My trip with my son Jerray to China last month was enjoyable, exciting for him and amazing for me.  Jerray took 800 pictures which I hope he will talk about somewhere but what I would like to talk about here is a social term, ‘xiaosan’, which I heard and read so frequently in this trip in China and outside of China, especially on Internet blogs, newspapers, television and even in movies. I will not keep you in suspense on the meaning of this word, if you promise to read the entire article till the end, which is focused on a serious matter.


‘Xiaosan’ means ‘number three’ or ‘little three’ in Mandarin but it is the most used word in the media world-wide today simply because it is a wicked, powerful and frightful word that wrecks marriages, brings about corruption, destroys governments and endangers foreign relations such as the US-China relationship. Recently, the newspapers have reported that the divorce rate in China is rising rapidly and the primary culprit is ‘xiaosan’- a third party coming into a marriage and breaking it.  Xiaosan is also often the cause for inducing betrayal and corruption exemplified by chateaus or secret apartments occupied by xiaosans paid with embezzled funds. The notorious on-going trials of Bo and many other corrupted high officials in China reveal that the xiaosan phenomenon was rampant: articles, books and movies began to talk about ‘xiaosan’ and how to deal with xiaosan, becoming best sellers. Frequent spying and testing your partner’s (employees in the businesses) cell phones and emails are the minimum security measures recommended.  The hot US stories such as sexting by Anthony Weiner, candidate for New York Mayor, and the high profile divorce of Wendy Deng and Rupert Murdoch all got into the xiaosan gossip mills. The question whether Wendy was a xiaosan herself breaking the Murdoch marriage drew a huge debate in the Internet.

▶ Provided material
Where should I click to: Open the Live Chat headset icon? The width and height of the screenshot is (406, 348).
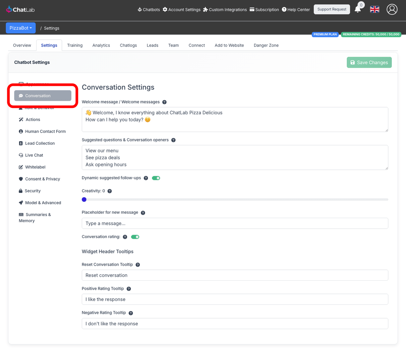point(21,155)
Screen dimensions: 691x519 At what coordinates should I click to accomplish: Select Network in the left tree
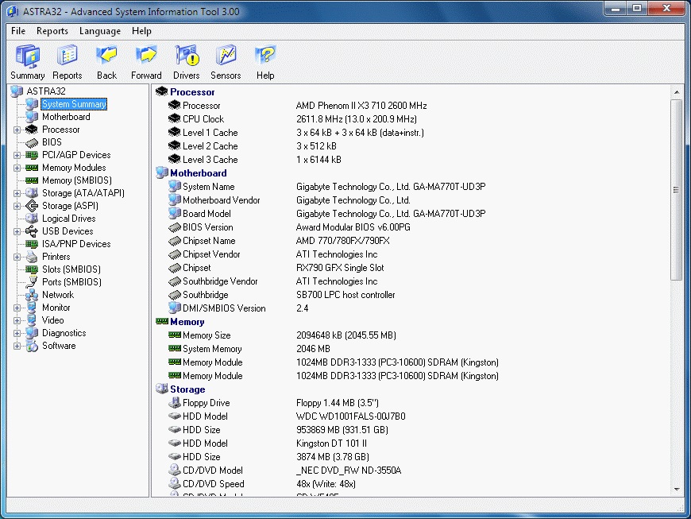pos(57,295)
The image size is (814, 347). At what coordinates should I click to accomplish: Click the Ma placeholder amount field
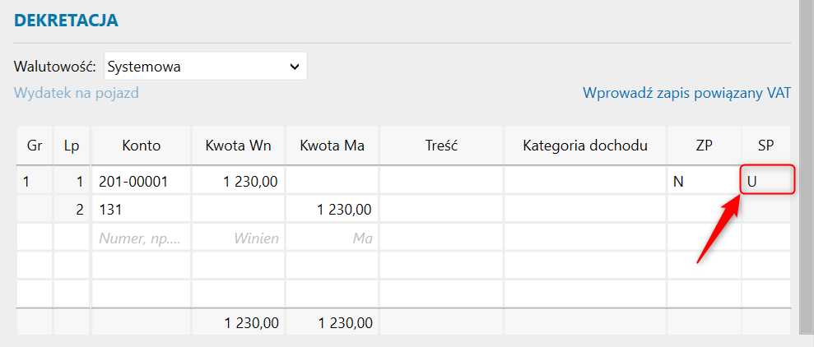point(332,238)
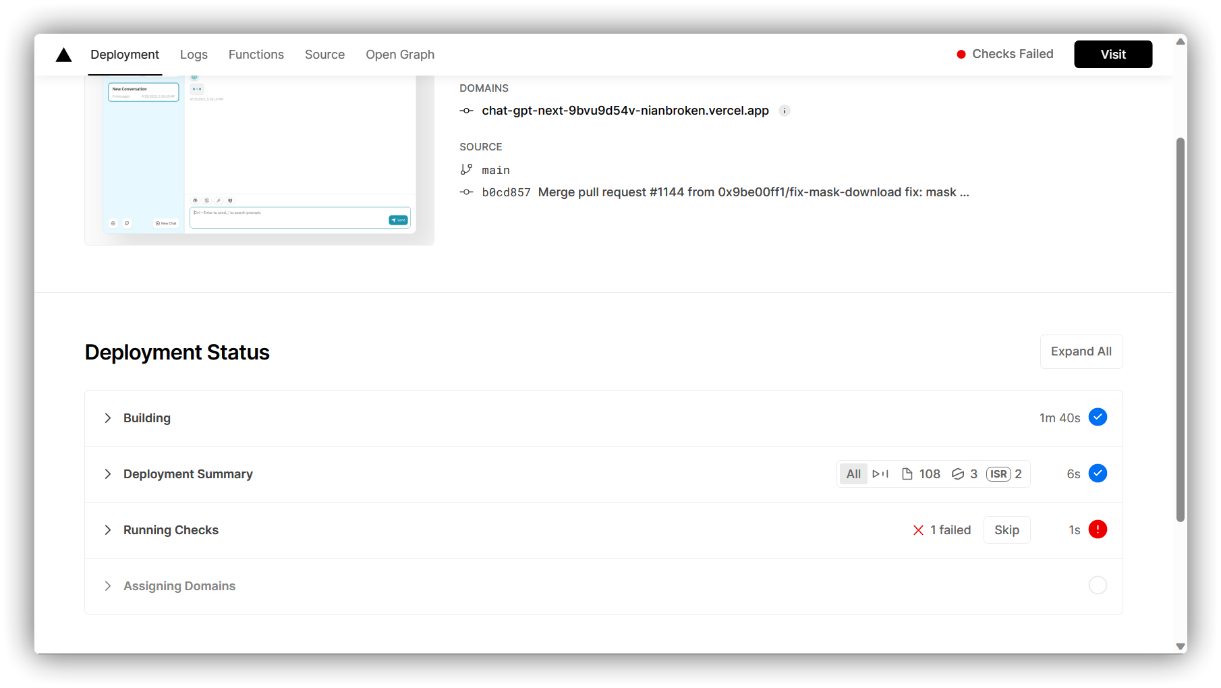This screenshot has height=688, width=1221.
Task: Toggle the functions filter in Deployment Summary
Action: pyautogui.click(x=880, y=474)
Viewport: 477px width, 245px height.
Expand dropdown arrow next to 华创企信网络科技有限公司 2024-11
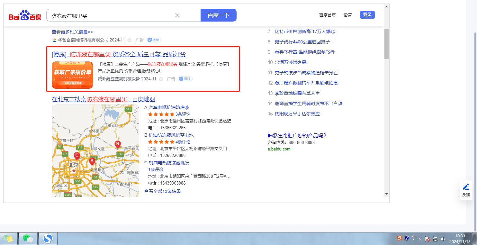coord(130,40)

▶ Exercises
A. Translate this sentence from the article on ‘xiaosan’ into Spanish: "The question whether Wendy was a xiaosan herself breaking the Murdoch marriage drew a huge debate in the Internet."
B. In the article on ‘xiaosan’, the sentence beginning "‘Xiaosan’ means ‘number three’" lists harms the word causes. Name every one of them.
C. Write the next part of the article on ‘xiaosan’, picking up after its final sentence.

▶ In response
A. La cuestión de si la propia Wendy era una xiaosan que rompió el matrimonio Murdoch generó un enorme debate en Internet.

B.
- wrecks marriages
- brings about corruption
- destroys governments
- endangers foreign relations such as the US-China relationship

C.
Now what has ‘xiaosan’ got to do with US-China relation, you would wonder? Please do read on.


Mark Leonard, a writer and a journalist, the author of the best seller, Why Europe Will Run the 21st Century (2005, translated into 19 languages) and What Does China Think (2008, translated into 14 languages), wrote a long essay published in Foreign Affairs (9/06/2013). The essay is entitled “Why Convergence Breeds Conflict – Growing More Similar Will Push China and The United States Apart” (http://www.foreignaffairs.com/articles/139650/mark-leonard/why-convergence-breeds-conflict). Many good observations and analyses were presented in the essay but its conclusion captured by the title is totally illogical in my opinion. Instead of believing that the two countries growing more similar is the cause for pushing them apart, I rather suppose that the two countries have not examined their similarities diligently enough, through historical facts and present developments, to discover and nurture a warm relationship. I further suppose that the two countries are marching on a dangerous path guided by erroneous foreign policies (Clinton initiated them, Kerry seems to continue the same mistake) derived from a worst-case scenario analysis based on faulty assumptions due to a lack of honest historical perspective.  


One may use marriage as a metaphor for the US-China relationship, since the form and style of marriage has gone through a lot of changes in many ways over the last 150 years and so did the US-China relationship. Evolving from two unrelated parties in the world arena to a ‘G2’ relationship (yet to be seen as a workable one) may be simply viewed as two partners getting married,  going through growing and adjustment pains; in time, more similarities developed but some intrinsic differences also persisted. Whether the relationship will work or break apart, in the simplistic view, depends on how the two partners examine their similarities and recognize their differences for the benefit of the relationship and the world.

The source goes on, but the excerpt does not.